_Task to complete_
Exactly as they stand, copy the lines from the one containing "You are a computer-use" to the final line of the data; leave out the pictures.
Given entries Start Marker
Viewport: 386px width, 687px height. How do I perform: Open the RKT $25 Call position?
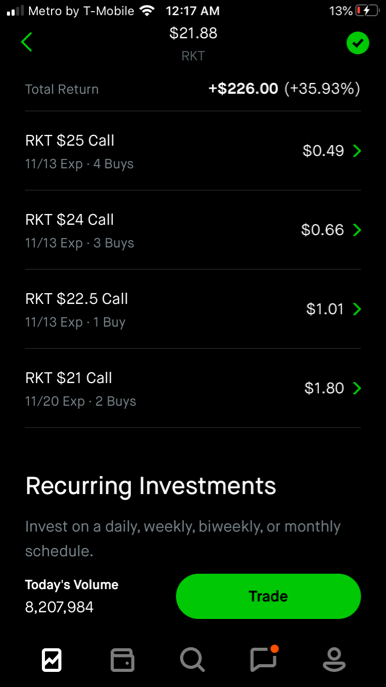tap(193, 151)
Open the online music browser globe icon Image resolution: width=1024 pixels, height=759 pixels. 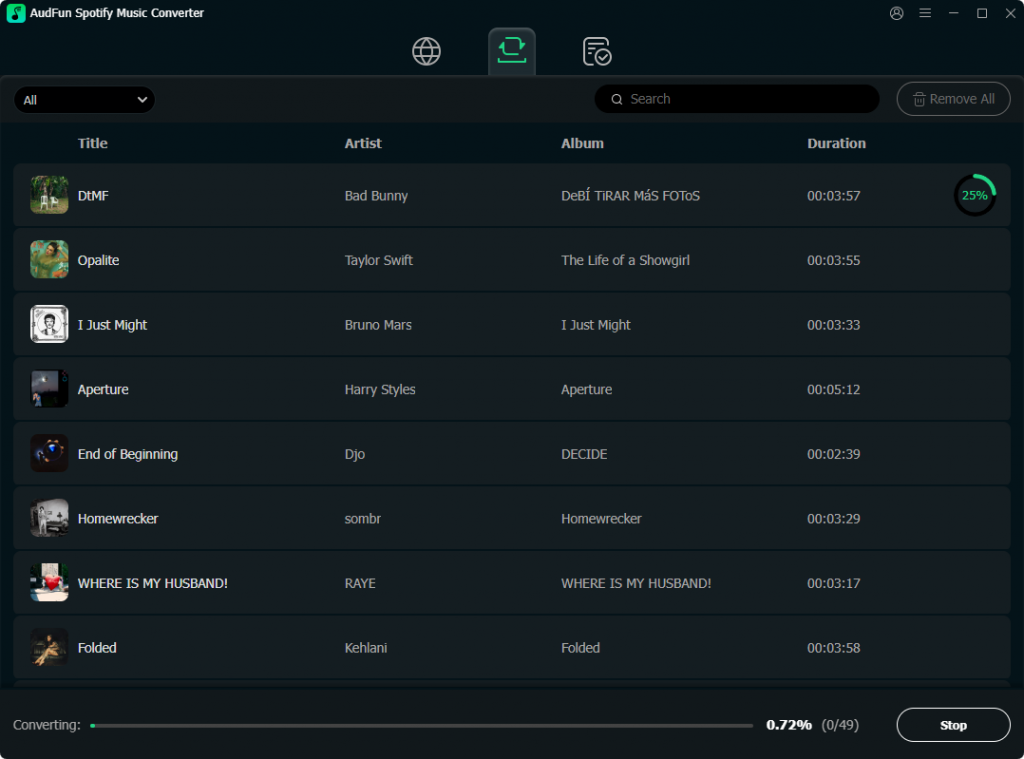click(426, 50)
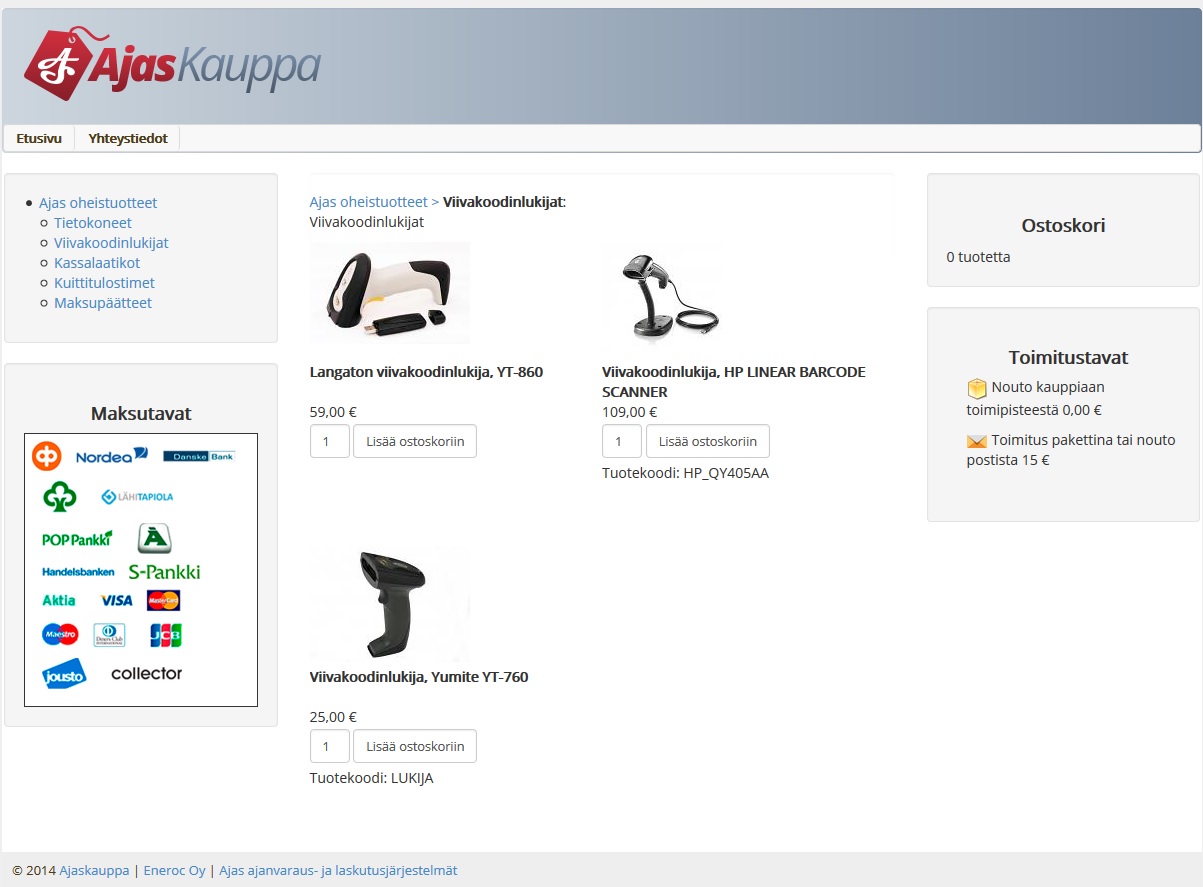Open the wireless YT-860 scanner image
The image size is (1203, 887).
coord(390,293)
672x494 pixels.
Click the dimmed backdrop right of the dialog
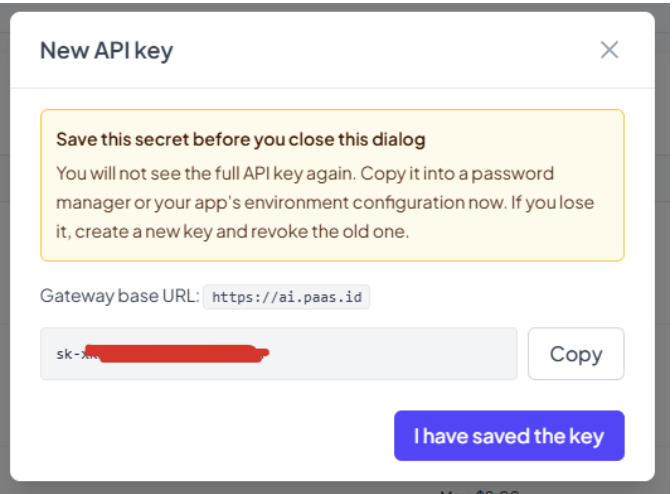[x=663, y=248]
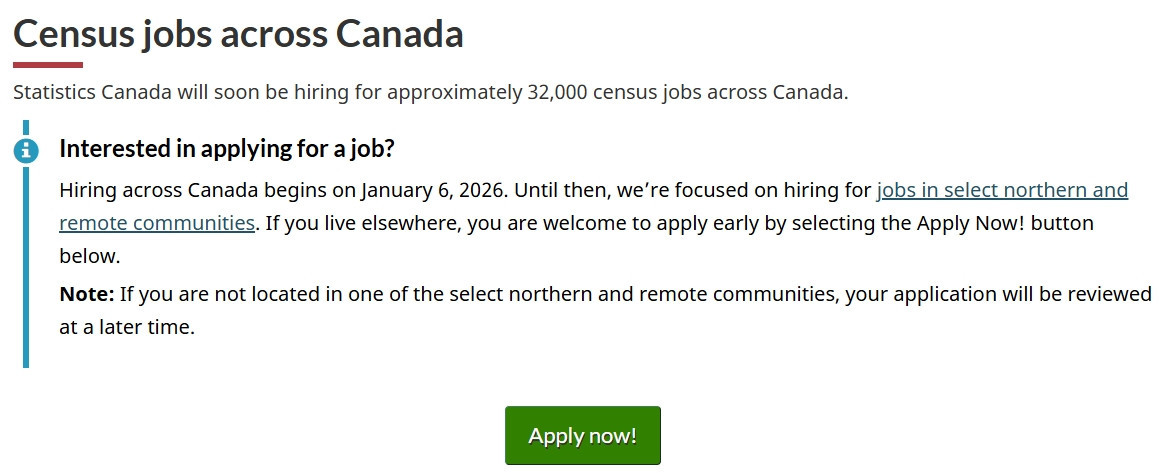Click "census jobs across Canada." in intro sentence
The width and height of the screenshot is (1159, 473).
(x=726, y=93)
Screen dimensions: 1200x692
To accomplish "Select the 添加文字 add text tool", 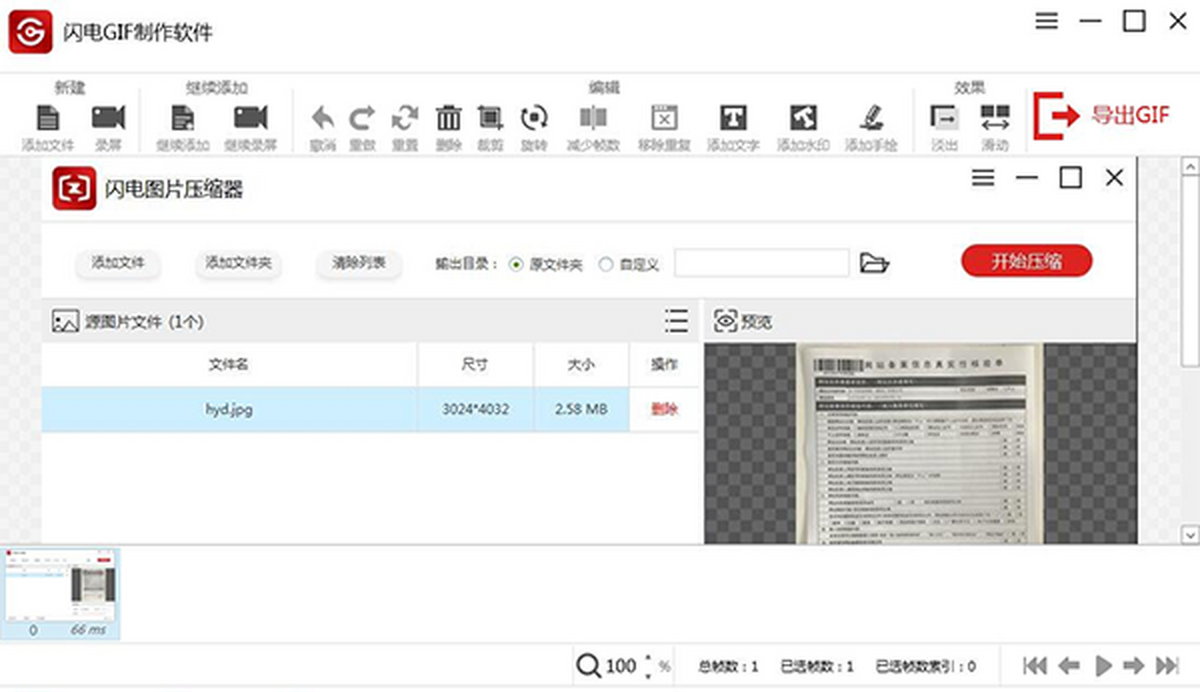I will (733, 119).
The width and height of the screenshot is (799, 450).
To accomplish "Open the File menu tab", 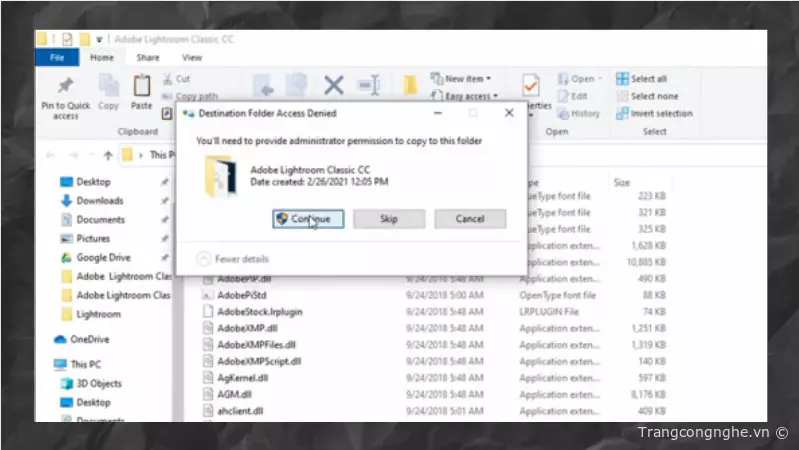I will click(57, 58).
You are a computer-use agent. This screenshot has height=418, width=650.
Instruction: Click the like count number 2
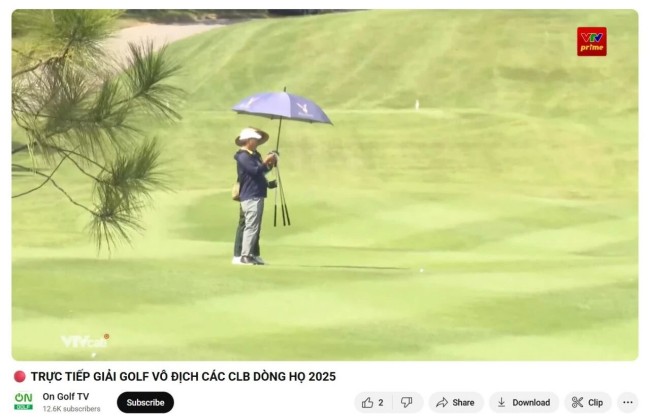point(381,403)
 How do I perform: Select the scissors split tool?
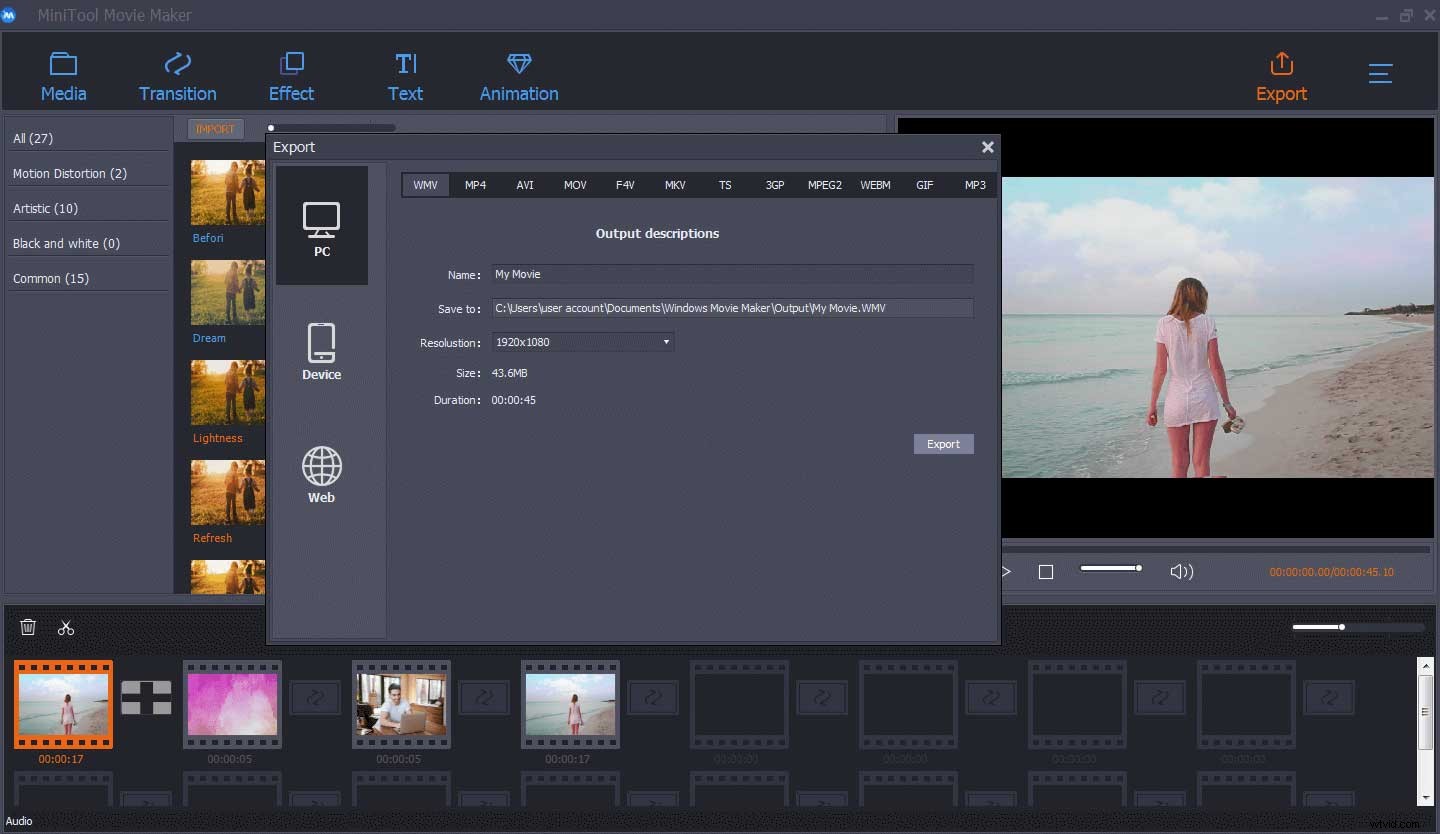(x=66, y=627)
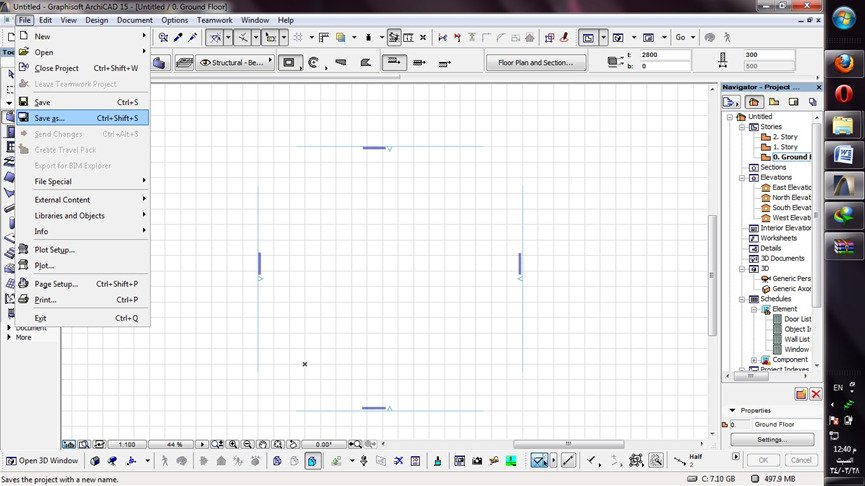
Given entries End Marker
_Result of this exercise_
You are a computer-use agent. This screenshot has height=418, width=650.
Instruction: Click the like count number 2
point(381,403)
 How do I perform: Select the scissors split tool?
(x=66, y=627)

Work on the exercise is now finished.